When solving trigonometric equations like \(3\sin^2x - \sin x - 2 = 0\), it is crucial to find the values of \(x\) that satisfy the equation within a specific interval. In this exercise, we consider the interval \([0, 2\pi)\).
This involves several steps:

• First, the equation is transformed into a quadratic form, making it easier to solve. This is done by letting \(u = \sin x\), transforming it into a standard quadratic equation \(3u^2 - u - 2 = 0\).
• The next step is to solve this quadratic equation for \(u\). The solutions for \(u\) can then be used to find the corresponding values of \(x\).
• Trigonometric functions like sine have specific ranges and properties, which must be considered. For instance, \(\sin x\) ranges from \(-1\) to \(1\). Thus, valid solutions for \(u\) must also fall within this range.

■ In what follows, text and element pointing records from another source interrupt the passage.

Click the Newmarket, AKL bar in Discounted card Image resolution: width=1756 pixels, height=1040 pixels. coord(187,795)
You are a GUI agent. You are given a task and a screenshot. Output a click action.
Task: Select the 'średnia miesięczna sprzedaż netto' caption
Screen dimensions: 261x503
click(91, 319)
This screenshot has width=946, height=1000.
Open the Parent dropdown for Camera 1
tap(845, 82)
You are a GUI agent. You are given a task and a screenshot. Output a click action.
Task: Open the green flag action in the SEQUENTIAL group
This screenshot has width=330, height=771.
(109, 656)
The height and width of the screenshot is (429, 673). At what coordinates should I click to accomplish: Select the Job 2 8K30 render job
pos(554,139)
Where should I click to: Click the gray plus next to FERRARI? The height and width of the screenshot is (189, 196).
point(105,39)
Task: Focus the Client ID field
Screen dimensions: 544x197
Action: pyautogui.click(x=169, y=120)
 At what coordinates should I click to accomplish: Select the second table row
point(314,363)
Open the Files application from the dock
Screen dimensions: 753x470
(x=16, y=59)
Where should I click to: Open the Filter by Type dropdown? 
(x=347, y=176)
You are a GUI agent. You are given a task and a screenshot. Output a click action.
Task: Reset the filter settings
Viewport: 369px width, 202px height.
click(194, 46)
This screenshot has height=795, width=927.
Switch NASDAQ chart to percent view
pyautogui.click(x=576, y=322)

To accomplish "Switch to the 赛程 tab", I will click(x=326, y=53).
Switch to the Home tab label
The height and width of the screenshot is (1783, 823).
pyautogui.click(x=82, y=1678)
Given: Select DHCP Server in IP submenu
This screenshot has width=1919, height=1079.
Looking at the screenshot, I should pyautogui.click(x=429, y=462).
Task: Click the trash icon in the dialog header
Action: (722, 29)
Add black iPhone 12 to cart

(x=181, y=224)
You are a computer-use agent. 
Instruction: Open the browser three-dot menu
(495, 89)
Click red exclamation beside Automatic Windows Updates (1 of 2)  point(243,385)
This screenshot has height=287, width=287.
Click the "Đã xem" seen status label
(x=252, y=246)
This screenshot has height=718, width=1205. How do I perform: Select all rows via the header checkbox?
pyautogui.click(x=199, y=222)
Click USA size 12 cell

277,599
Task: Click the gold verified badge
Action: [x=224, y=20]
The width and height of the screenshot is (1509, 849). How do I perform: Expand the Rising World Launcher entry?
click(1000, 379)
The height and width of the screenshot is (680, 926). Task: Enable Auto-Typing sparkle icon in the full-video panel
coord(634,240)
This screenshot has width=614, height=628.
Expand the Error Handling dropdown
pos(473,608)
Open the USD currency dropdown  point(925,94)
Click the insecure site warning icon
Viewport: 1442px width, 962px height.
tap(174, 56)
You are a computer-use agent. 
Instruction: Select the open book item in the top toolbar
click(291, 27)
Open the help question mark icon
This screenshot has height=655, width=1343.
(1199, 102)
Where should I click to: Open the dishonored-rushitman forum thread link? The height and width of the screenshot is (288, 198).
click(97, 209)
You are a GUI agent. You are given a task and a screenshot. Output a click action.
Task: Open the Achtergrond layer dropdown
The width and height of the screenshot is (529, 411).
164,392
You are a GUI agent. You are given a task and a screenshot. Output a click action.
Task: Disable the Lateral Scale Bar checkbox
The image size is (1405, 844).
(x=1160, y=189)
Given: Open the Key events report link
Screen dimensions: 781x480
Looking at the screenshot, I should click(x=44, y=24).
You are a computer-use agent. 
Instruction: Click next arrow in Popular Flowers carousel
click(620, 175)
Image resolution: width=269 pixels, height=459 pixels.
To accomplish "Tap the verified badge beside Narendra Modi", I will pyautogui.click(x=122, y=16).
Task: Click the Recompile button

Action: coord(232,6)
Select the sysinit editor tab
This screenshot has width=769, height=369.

Once these steps are completed, the problem transforms from solving a complex trigonometric equation to handling quadratic solutions. Understanding this transformation is key to mastering such equations.

Converting between radians and degrees is an essential part of solving trigonometric problems in different units. Radians and degrees are two units used to measure angles, and each has its use in mathematics and science. Understanding this conversion is critical when interpreting or verifying solutions.
To convert from radians to degrees, use the conversion factor:

• 1 radian = \(\frac{180}{\pi}\) degrees.
• Thus, to convert an angle \(x\) in radians to degrees, calculate \(x \times \frac{180}{\pi}\).

For instance:

• The angle \(\frac{\pi}{2}\) in radians is equivalent to 90° because \(\frac{\pi}{2} \times \frac{180}{\pi} = 90\).
• An approximate angle like 4.39 radians converts to degrees as \(4.39 \times \frac{180}{\pi} \approx 251.6\) degrees.
• Similarly, 5.53 radians converts to \(5.53 \times \frac{180}{\pi} \approx 316.8\) degrees.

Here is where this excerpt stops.